### Task item
For each line of the data below that holds "computer", copy the line.

========================================

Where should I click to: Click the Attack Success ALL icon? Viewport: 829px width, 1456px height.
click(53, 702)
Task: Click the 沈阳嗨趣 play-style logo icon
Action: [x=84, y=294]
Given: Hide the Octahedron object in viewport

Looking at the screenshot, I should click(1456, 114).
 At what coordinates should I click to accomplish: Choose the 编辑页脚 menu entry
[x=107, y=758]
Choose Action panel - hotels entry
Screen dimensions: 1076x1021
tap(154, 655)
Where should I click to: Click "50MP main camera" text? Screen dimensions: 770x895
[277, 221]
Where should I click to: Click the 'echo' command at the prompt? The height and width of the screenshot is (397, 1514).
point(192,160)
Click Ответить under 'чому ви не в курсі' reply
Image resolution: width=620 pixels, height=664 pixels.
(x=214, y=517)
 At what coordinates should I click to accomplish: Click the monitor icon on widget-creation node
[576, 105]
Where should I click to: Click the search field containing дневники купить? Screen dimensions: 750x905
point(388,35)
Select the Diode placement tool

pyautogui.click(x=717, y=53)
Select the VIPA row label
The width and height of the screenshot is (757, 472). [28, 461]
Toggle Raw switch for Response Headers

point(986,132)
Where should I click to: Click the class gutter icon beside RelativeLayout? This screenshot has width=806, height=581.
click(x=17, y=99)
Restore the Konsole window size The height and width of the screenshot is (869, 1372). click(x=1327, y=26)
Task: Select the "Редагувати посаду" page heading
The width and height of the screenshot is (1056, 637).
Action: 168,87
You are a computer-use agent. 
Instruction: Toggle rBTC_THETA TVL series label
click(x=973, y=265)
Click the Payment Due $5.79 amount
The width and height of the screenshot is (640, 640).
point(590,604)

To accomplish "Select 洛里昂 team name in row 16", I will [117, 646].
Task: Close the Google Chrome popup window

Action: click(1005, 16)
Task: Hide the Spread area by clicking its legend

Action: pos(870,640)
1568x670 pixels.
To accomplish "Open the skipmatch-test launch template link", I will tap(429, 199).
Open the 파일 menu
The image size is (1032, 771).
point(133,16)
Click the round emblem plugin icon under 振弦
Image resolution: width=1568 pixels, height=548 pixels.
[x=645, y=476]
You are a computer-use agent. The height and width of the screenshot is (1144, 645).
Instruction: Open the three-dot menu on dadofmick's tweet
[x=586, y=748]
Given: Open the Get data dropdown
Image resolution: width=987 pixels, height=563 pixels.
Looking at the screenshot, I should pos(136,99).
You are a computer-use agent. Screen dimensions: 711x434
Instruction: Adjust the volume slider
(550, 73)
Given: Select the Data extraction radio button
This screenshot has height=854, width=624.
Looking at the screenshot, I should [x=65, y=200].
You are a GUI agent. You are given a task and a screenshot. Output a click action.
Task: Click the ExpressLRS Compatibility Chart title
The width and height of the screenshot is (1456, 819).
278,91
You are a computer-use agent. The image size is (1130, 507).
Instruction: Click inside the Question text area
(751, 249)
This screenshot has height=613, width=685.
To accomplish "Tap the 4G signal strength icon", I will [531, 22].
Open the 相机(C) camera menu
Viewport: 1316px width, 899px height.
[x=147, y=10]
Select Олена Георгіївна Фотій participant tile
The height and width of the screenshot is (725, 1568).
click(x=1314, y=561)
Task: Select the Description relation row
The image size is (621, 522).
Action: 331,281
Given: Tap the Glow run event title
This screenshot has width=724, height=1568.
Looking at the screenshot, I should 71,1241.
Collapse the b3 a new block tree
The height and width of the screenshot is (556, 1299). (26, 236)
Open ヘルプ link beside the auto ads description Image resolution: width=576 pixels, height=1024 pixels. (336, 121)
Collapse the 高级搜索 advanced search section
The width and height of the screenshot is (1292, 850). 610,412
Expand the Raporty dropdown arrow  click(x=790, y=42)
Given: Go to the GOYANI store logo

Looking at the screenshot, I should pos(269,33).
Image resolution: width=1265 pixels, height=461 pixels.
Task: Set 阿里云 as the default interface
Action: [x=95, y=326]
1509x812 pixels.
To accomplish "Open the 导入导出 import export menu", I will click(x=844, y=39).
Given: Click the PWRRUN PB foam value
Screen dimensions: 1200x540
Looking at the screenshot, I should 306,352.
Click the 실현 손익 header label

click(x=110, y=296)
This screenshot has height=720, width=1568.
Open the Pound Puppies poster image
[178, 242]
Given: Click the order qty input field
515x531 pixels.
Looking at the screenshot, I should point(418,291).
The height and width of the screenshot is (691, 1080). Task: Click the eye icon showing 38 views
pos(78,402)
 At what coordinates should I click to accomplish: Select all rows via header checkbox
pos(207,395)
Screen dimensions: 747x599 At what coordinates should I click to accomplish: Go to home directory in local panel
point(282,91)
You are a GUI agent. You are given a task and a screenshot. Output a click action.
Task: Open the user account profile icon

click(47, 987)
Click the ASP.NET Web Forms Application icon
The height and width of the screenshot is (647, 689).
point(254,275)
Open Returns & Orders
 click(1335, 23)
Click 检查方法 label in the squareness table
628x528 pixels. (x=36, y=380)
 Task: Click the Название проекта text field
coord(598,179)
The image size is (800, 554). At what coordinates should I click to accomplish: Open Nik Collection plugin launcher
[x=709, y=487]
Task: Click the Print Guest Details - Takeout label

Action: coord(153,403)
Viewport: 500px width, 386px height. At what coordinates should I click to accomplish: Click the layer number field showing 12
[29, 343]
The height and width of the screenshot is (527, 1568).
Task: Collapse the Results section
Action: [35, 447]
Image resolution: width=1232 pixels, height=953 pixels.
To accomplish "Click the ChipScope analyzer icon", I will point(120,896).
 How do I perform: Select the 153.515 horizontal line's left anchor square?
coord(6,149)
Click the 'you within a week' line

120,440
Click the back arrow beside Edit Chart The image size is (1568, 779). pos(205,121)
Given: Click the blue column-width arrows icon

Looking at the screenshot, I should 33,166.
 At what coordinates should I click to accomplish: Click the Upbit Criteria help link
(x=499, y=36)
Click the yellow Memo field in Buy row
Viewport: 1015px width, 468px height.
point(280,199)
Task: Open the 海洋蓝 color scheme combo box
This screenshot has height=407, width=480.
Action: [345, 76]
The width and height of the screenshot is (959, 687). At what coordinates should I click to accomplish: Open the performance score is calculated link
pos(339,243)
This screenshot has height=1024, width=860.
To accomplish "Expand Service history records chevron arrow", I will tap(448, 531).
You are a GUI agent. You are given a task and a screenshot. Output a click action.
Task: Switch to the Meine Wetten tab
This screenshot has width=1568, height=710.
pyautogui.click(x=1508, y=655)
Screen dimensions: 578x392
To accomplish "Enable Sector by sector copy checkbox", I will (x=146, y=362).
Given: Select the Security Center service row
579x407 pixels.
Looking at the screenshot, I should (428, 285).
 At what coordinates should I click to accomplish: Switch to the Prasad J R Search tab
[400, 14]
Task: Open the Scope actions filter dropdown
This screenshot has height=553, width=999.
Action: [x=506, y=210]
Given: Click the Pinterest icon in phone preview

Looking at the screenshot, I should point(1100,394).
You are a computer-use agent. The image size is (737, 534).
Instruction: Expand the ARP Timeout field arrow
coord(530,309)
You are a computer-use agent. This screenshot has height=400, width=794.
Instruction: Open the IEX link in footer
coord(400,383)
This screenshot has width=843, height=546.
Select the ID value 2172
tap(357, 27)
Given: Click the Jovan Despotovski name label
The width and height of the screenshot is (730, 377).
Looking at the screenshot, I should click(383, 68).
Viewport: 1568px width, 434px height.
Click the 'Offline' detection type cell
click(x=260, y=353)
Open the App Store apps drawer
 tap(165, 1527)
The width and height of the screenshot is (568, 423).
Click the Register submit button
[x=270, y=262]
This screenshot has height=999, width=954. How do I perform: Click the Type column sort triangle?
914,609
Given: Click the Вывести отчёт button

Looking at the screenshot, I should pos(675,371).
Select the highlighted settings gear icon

========================================

### Problem solution
You are a computer-use agent. 
You are a computer-use agent. The height and width of the screenshot is (1144, 645).
You are a computer-use agent. Screen dimensions: 711x434
You are a computer-use agent. The image size is (1130, 507).
You are a computer-use agent. The image size is (737, 534).
You are a computer-use agent. This screenshot has height=400, width=794.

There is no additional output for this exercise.